Color3 is not setting to value

"[^,]+" this search pattern doesn’t account for whitespaces, fortunately the ‘Color3’ class constructor functions trim leading/trailing whitespaces.

print(Color3.new(" 1 ", " 0.5 ", " 0.25 ")) --1, 0.5, 0.25

To match one or more occurences of numeric digits simply use the following.

for colorChannel in string.gmatch(colorString, "%d+") do
	--Do code.
end

Well correct “%d+” matches one or more occurences of numeric digits. But “%d+” doesn’t take float numbers into account and not that he uses or will use one, but your code returns an invalid result if he does.

Tested code

local function colorFromString1(colorStr: string): Color3
      local components = {}
      for component in string.gmatch(colorStr, "[^,]+") do
          table.insert(components, tonumber(component))
      end
      --print("ColorFromString input:", colorStr, "output", table.unpack(components))
      return Color3.fromRGB(table.unpack(components))
end

local function colorFromString2(colorStr: string): Color3
      local components = {}
      for component in string.gmatch(colorStr, "%d+") do
          table.insert(components, tonumber(component))
      end
      --print("ColorFromString input:", colorStr, "output", table.unpack(components))
      return Color3.fromRGB(table.unpack(components))
end


local colorString = "255, 83.75, 20.1"
print("Expected Color ->", Color3.fromRGB(255, 83.75, 20.1))
print("match([^,]+) --->", colorFromString1(colorString))
print("match(%d+) ----->", colorFromString2(colorString))

Output:
image

Lua console
image

image

%d+%.?%d*
For matching floats.

local s = string.match(math.pi, "%d+%.?%d*")
print(s) --3.14...

No leading/trailing whitespaces (or other characters).

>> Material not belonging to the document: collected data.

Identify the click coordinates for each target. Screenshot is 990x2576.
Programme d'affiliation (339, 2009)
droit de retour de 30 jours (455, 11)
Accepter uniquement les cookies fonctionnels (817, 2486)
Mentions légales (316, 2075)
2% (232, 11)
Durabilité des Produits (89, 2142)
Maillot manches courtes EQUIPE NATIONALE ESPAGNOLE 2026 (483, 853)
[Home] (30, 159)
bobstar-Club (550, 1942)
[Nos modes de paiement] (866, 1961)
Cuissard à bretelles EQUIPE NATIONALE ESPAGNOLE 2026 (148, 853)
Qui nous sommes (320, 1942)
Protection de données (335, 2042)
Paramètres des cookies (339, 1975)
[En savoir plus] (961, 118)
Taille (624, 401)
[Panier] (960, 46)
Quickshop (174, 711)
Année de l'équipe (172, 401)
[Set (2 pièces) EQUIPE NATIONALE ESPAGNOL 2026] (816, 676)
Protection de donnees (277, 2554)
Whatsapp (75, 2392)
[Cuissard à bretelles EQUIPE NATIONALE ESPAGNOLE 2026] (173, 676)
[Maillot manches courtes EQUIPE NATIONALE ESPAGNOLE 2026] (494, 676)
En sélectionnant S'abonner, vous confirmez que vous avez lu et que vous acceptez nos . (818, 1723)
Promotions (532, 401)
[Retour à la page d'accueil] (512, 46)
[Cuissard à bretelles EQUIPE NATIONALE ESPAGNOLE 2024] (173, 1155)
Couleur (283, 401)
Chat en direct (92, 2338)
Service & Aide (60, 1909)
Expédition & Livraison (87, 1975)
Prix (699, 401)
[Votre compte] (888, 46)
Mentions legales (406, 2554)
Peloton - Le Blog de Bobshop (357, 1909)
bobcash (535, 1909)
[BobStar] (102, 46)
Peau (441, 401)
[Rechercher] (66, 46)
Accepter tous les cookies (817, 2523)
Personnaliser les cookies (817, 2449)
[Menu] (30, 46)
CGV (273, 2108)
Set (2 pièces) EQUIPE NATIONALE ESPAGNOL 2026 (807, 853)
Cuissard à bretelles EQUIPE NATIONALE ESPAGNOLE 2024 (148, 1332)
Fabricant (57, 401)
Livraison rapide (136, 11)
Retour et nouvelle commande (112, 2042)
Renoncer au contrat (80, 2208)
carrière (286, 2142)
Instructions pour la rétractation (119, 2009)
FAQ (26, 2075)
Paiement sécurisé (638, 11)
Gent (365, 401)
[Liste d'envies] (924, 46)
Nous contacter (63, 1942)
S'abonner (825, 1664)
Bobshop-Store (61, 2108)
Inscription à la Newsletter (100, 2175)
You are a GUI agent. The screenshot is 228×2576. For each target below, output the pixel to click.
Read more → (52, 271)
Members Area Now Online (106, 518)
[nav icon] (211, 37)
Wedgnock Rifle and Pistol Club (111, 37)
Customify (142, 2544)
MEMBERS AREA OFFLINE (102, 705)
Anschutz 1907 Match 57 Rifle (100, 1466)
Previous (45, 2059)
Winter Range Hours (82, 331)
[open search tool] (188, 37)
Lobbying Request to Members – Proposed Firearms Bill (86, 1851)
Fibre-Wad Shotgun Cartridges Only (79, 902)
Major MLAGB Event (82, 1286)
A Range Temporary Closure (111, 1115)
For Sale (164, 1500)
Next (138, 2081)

Yes, but there’s no problem with leading/trailing whitespaces in the tonumber, so why make an ugly pattern, the one above is cleaner and does the job. If whitespace is a problem just add a space in the pattern like this “[^, ]+” way cleaner.
But thanks for the sujestion.

so why make an ugly pattern

Because it matches exactly what you’re trying to match and nothing else.

this “[^, ]+” way cleaner

If you’re going to do this you should use the whitespace character class instead (handles every type of whitespace character) %s.

Good sujestion “[^,%s]+” didn’t think about the other whitespaces not that he will ever use \n or \t but it’s good to always be safe.